19. Open Source Releases

19.1. 1. General Principles

The IT-Wallet ecosystem is built upon principles of openness and transparency. In accordance with the Italian Digital Administration Code (CAD) and the European eIDAS 2.0 Regulation, the adoption of open source frameworks, including during the experimentation phase, is strongly encouraged as a key enabler to ensure trust, collaboration, peer review and shared improvements across the ecosystem. This framework aligns with the Interoperable Europe Act, aiming to maximize public value and security through transparency.

19.2. 2. Standard Requirements

All entities (Wallet Providers, Credential Issuers, Relying Parties) involved within the IT-Wallet ecosystem (hereinafter "Project Owners") SHOULD adhere to industry best practices to ensure the software is usable, compliant, and secure, following at least those listed in the sections below.

19.2.1. 2.1 Licensing

  • Project Owners MUST use an Open Source Initiative (OSI) approved license.

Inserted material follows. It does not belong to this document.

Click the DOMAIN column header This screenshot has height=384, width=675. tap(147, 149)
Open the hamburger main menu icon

  • Project Owners SHOULD prioritize the EUPL-1.2 (European Union Public License version 1.2) to ensure legal compatibility within the EU public sector, or permissive licenses (e.g., Apache 2.0, MIT) for SDKs and libraries to maximize adoption.

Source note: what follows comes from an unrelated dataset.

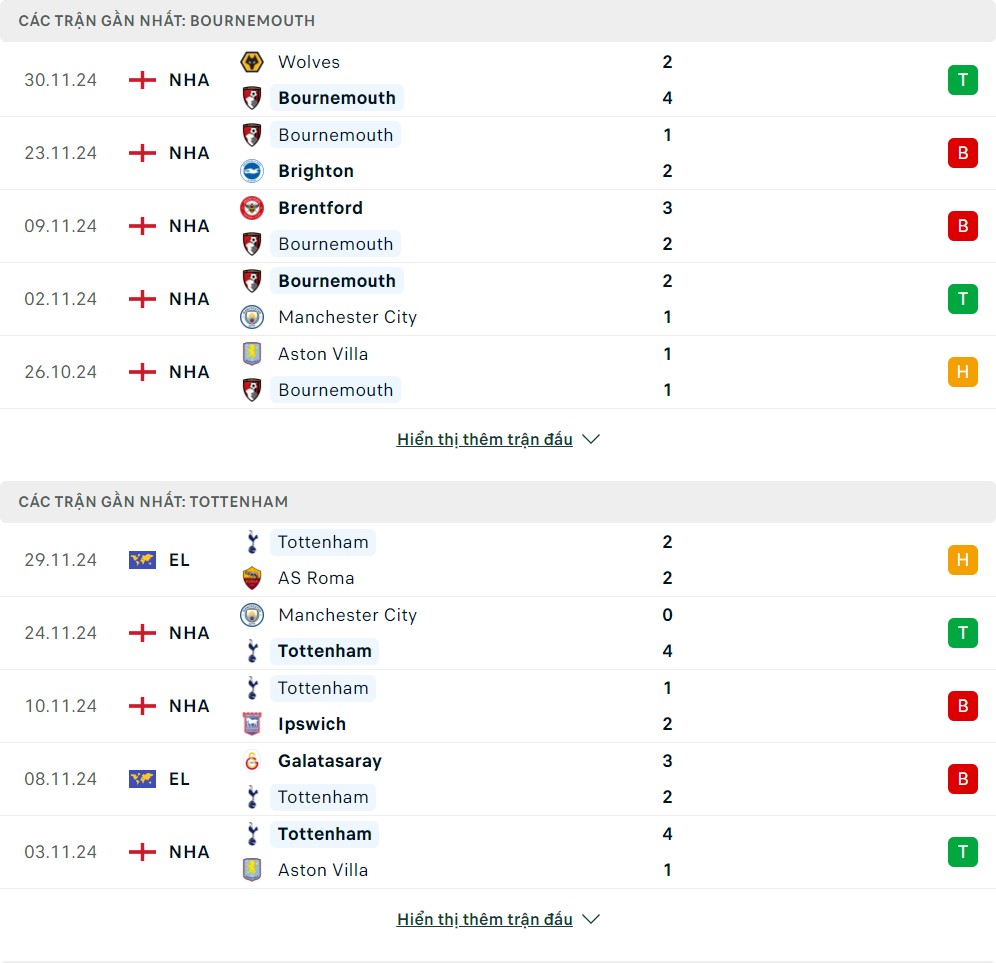Click the AS Roma club crest icon
996x963 pixels.
pyautogui.click(x=252, y=578)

19.2.2. 2.2 Code Management & Transparency

  • Version Control: Project Owners MUST use code hosting platforms that allow public access without requiring a login (e.g., GitHub, GitLab), ensuring a transparent history of changes.

  • Documentation: Repositories MUST include clear documentation, such as:

    • README.md: Project overview and setup instructions.

    • LICENSE.md: Terms under which the copyright holder allows the recipient to use the software (as described in the Licensing section above).

    • CONTRIBUTING.md: Guidelines for contributions to the codebase made by externals (e.g., community contributors).

  • Community: Project Owners SHOULD actively engage with the community for development and support, managing issues and requests for contributions in a timely manner.

19.2.3. 2.3 Security & Quality

  • Code Quality: Project Owners SHOULD implement automated testing (e.g., E2E and integration tests) and Continuous Integration pipelines. Such pipelines SHOULD be public to allow inspection.

  • Security Audits: Project Owners SHOULD perform regular code audits and static analysis.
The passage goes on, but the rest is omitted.